(Records from a collection)
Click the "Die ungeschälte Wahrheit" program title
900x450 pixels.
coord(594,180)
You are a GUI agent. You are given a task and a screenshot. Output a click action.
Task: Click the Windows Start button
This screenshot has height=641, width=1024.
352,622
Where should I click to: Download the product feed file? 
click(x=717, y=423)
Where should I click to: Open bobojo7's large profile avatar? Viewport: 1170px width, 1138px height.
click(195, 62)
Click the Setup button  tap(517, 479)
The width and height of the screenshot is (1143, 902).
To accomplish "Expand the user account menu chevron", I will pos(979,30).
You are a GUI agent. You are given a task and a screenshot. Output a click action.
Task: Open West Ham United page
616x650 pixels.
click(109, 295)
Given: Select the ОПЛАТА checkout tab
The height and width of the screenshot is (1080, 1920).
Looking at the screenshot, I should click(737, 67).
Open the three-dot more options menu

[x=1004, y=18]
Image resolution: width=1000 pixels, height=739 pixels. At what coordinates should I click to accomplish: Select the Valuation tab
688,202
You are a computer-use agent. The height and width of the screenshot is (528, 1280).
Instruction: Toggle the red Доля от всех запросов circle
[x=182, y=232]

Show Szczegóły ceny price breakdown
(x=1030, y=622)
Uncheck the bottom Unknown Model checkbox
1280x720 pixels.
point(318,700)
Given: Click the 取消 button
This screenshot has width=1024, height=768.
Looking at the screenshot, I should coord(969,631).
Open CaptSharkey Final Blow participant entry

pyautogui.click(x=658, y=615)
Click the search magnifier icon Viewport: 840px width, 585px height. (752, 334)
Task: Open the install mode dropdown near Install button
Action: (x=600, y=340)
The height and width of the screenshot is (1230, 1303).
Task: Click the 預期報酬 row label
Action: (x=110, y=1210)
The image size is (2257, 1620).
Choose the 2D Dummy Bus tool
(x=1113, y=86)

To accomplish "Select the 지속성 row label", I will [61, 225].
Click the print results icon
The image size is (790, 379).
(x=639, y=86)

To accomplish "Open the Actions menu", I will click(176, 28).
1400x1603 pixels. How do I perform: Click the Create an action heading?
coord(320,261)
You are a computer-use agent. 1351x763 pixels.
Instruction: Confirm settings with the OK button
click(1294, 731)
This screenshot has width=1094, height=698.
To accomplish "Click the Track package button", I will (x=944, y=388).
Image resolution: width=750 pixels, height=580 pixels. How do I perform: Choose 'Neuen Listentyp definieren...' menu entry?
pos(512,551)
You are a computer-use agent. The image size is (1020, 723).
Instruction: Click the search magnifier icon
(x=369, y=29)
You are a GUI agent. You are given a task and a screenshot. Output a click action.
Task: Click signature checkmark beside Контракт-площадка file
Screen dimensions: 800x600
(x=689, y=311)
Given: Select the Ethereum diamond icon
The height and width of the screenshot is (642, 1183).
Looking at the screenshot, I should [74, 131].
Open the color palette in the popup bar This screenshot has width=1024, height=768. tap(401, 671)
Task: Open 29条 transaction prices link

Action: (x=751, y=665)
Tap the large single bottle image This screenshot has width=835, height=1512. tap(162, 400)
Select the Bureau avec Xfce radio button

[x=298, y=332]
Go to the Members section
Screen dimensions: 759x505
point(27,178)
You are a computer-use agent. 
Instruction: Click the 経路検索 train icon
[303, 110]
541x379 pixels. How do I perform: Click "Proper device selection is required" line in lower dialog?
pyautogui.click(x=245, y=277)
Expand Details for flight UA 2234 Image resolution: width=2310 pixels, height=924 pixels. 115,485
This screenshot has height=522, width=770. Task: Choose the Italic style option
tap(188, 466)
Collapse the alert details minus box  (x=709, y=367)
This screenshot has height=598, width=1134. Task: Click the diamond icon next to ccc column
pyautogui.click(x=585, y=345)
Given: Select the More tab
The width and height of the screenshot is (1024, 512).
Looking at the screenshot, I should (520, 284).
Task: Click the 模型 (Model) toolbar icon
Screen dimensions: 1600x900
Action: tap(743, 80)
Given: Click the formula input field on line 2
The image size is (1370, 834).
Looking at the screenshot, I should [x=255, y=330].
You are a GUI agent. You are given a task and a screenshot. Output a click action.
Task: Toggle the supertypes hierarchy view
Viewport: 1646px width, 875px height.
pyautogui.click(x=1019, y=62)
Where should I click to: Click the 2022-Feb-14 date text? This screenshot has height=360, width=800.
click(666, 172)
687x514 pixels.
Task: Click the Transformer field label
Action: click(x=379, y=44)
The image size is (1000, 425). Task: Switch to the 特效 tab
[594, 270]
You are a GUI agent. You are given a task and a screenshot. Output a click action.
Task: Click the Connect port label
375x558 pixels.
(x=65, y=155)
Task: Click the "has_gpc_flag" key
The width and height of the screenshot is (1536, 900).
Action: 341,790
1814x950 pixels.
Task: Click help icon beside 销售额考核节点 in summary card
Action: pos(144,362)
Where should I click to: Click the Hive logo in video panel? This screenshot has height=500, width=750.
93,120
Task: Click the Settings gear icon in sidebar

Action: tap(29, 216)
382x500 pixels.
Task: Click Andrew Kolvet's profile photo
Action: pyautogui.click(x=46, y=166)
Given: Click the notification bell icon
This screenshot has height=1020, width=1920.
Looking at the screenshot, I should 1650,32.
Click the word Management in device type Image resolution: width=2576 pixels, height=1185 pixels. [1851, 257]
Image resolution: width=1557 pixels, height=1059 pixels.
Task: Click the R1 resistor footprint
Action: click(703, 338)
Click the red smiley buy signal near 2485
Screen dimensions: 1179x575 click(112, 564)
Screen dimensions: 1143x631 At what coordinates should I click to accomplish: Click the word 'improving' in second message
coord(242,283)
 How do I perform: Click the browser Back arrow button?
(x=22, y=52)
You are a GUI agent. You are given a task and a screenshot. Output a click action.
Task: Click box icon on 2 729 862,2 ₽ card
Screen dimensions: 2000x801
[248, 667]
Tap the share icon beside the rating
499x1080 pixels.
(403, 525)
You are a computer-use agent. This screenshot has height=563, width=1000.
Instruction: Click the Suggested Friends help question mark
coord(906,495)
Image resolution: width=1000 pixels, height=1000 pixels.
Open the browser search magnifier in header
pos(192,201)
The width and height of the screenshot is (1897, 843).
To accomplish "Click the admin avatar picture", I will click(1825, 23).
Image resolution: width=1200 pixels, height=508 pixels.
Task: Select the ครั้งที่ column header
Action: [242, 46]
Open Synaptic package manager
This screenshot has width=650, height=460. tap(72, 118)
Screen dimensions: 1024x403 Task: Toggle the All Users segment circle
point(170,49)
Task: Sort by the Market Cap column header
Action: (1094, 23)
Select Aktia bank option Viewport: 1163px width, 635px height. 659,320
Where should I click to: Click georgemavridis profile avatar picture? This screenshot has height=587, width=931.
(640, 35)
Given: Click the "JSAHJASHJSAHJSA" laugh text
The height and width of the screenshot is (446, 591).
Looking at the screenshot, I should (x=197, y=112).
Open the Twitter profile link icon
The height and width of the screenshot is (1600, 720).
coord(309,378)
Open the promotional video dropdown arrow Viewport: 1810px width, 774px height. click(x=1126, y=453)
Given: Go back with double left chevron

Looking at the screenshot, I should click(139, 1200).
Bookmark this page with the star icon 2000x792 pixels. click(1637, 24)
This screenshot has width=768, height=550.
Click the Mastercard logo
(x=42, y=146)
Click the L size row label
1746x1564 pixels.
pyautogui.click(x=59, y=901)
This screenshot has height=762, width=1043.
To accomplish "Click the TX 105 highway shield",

→ **INSTRUCTIONS FOR THE TASK**
The lines from the top of the data above down to the line containing "The width and height of the screenshot is (1143, 902)." are to be copied exactly; no other line should appear.

→ **YOUR SOLUTION**
Click the "Die ungeschälte Wahrheit" program title
900x450 pixels.
coord(594,180)
You are a GUI agent. You are given a task and a screenshot. Output a click action.
Task: Click the Windows Start button
This screenshot has height=641, width=1024.
352,622
Where should I click to: Download the product feed file? 
click(x=717, y=423)
Where should I click to: Open bobojo7's large profile avatar? Viewport: 1170px width, 1138px height.
click(195, 62)
Click the Setup button  tap(517, 479)
The width and height of the screenshot is (1143, 902).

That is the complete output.